Configure /etc/wsl.conf

ArchWiki recommends setting the default WSL user in /etc/wsl.conf after the account has been created.

A minimal wsl.conf for that purpose looks like this:

[user]
default=<username>

It can also be written in one shot:

cat > /etc/wsl.conf <<EOF
[user]
default=<username>
EOF

Restart WSL cleanly

After wsl.conf is changed, the distribution should be closed and WSL should be restarted from PowerShell so the new settings are applied.

First, leave the Arch session:

exit

Then, in PowerShell:

wsl --shutdown
wsl -d archlinux

If everything is configured correctly, the next session should open as the newly created user rather than root.

Recommendations

For better performance, Linux-side projects should be kept inside the Linux filesystem, such as /home/<username>/projects, rather than under /mnt/c. Microsoft recommends using the Linux filesystem for Linux tools because file operations are faster there.

Configure /etc/wsl.conf

A more complete wsl.conf can be used to make Arch on WSL feel a little less like a guest and a little more like a proper home.
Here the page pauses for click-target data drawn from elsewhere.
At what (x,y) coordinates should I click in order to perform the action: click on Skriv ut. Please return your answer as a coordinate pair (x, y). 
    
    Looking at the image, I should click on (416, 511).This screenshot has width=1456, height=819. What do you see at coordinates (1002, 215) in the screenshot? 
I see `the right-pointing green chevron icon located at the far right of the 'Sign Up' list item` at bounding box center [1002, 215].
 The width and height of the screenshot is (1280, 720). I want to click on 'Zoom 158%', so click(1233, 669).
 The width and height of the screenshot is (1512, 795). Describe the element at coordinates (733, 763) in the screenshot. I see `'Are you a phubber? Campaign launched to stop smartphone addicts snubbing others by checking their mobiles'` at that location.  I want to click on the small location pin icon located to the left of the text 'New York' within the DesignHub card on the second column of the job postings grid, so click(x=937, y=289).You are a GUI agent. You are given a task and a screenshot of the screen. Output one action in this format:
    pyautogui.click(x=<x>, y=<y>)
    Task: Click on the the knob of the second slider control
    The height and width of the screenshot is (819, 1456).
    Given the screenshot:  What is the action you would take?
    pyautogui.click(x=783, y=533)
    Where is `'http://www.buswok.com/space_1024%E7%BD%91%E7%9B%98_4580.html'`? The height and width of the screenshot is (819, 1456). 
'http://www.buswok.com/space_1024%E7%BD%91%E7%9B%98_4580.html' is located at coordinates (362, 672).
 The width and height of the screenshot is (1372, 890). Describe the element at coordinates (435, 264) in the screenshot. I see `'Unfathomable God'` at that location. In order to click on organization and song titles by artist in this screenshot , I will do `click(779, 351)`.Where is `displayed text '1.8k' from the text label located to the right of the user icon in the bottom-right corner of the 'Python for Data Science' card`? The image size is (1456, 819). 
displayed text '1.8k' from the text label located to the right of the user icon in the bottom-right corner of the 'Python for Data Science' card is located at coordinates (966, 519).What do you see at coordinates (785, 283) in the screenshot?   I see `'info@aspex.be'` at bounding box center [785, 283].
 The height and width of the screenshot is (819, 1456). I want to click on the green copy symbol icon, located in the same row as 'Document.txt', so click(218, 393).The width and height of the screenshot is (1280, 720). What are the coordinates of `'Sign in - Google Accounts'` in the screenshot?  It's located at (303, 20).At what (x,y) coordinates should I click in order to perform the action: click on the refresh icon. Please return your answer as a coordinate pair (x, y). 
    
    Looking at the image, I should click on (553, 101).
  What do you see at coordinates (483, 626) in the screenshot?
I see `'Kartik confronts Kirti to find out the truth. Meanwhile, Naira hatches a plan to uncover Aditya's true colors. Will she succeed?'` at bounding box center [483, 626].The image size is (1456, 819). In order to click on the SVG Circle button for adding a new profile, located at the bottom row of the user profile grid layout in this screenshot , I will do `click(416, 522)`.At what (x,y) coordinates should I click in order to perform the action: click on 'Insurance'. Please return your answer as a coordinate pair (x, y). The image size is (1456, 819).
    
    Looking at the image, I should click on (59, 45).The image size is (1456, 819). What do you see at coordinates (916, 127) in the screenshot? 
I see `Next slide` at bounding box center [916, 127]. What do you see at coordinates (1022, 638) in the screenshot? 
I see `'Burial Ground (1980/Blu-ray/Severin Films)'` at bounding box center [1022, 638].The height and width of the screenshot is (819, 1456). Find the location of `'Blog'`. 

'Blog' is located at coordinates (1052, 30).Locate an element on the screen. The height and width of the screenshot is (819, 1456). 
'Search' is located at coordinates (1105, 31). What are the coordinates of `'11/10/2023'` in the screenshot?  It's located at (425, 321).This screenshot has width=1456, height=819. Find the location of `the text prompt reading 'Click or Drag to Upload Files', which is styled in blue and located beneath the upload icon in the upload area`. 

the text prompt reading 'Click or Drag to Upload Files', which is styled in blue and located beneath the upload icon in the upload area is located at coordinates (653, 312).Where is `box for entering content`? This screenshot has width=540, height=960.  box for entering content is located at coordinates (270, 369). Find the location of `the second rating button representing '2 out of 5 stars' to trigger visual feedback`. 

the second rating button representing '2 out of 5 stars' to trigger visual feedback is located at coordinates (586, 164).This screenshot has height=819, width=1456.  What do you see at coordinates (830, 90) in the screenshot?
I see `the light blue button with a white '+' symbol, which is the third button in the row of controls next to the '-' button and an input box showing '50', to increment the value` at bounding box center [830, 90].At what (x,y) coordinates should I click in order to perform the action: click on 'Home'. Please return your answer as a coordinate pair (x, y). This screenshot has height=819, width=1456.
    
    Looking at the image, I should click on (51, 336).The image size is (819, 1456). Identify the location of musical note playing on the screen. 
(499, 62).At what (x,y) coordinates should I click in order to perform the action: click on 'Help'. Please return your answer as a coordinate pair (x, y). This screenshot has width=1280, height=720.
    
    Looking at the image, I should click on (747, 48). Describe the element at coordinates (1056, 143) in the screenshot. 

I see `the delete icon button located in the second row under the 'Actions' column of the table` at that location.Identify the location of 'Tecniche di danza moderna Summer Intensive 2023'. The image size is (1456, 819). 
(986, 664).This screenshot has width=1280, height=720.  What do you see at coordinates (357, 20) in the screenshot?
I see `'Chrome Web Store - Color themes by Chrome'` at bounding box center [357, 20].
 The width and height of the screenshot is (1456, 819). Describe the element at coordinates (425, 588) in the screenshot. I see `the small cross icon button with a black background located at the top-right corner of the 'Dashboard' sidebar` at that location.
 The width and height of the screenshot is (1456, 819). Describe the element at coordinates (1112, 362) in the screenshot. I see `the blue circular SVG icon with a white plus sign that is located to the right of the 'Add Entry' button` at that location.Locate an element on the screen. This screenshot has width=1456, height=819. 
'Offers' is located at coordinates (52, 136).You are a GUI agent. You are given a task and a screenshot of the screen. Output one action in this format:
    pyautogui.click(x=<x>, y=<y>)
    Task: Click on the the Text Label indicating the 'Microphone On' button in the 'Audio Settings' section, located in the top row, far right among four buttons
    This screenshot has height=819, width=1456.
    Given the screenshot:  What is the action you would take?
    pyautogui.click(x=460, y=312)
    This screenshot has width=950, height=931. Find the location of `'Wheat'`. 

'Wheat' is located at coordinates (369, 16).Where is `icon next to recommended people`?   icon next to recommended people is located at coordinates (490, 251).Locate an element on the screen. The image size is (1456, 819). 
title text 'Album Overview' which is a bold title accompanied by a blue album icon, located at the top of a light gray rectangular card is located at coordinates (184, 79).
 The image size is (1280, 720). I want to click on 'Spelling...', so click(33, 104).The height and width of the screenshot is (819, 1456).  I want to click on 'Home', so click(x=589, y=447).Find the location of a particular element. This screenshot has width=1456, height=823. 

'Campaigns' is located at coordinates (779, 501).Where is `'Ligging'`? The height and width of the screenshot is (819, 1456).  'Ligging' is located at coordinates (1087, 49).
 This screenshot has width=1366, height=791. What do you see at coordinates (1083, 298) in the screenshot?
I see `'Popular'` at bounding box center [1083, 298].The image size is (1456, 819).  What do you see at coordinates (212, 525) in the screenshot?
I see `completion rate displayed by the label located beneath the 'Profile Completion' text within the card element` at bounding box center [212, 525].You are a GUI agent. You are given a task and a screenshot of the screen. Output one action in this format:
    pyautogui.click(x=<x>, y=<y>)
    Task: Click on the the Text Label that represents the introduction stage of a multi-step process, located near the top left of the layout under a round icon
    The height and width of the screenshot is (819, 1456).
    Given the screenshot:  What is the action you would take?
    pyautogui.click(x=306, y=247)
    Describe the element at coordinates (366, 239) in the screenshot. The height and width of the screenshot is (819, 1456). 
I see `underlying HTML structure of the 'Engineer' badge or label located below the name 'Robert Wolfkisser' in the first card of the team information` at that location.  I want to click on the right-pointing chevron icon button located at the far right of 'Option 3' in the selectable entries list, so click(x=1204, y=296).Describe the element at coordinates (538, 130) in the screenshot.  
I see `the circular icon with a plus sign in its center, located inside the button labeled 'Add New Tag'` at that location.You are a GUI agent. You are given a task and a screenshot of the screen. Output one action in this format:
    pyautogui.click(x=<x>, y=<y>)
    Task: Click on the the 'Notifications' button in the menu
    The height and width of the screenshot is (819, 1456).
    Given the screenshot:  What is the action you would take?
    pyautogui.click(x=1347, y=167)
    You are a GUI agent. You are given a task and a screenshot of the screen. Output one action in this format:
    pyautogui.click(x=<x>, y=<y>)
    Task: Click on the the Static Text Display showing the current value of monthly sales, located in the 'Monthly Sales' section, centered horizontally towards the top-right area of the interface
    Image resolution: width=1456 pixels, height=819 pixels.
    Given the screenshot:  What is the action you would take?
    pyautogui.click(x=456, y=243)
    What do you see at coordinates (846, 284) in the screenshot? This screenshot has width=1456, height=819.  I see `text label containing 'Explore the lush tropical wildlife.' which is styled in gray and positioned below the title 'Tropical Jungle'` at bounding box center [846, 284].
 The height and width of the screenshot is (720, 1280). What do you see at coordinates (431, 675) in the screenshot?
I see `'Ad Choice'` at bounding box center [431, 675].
In the example below, systemd is enabled, the regular account is made the default login, Windows drives are mounted with Linux metadata support and Windows path entries are kept out of the shell environment.

[boot]
systemd=true

[user]
default=<username>

[automount]
enabled=true
options="metadata,umask=022"

[interop]
appendWindowsPath=false

This configuration is especially nice for day-to-day use. The shell environment stays tidier, file ownership on mounted Windows drives becomes more predictable and the regular user account is used automatically instead of dropping into root every time.

Configure `/etc/pacman.conf`

A few small tweaks in /etc/pacman.conf can make pacman feel a little nicer in day-to-day use. Faster downloads can be enabled, package lists can be made easier to read and one completely unnecessary but spiritually important option can also be added: ILoveCandy.

A sensible configuration under the [options] section looks like this:

Color
VerbosePkgLists
ParallelDownloads = 5
ILoveCandy
CheckSpace
# NoProgressBar

This keeps pacman readable, enables concurrent downloads and adds a quick disk-space check before installations.


That is the whole process. No USB installer was needed and no partition table was touched. Windows is still technically in charge, so total freedom remains a future milestone, but an important symbolic threshold has now been crossed: Arch Linux is running, pacman is ready, the mirrors are sane and the badge of "Arch Linux user" has been earned, at least provisionally.

For the full native installation path, the earlier bare-metal guide remains the companion piece to this one.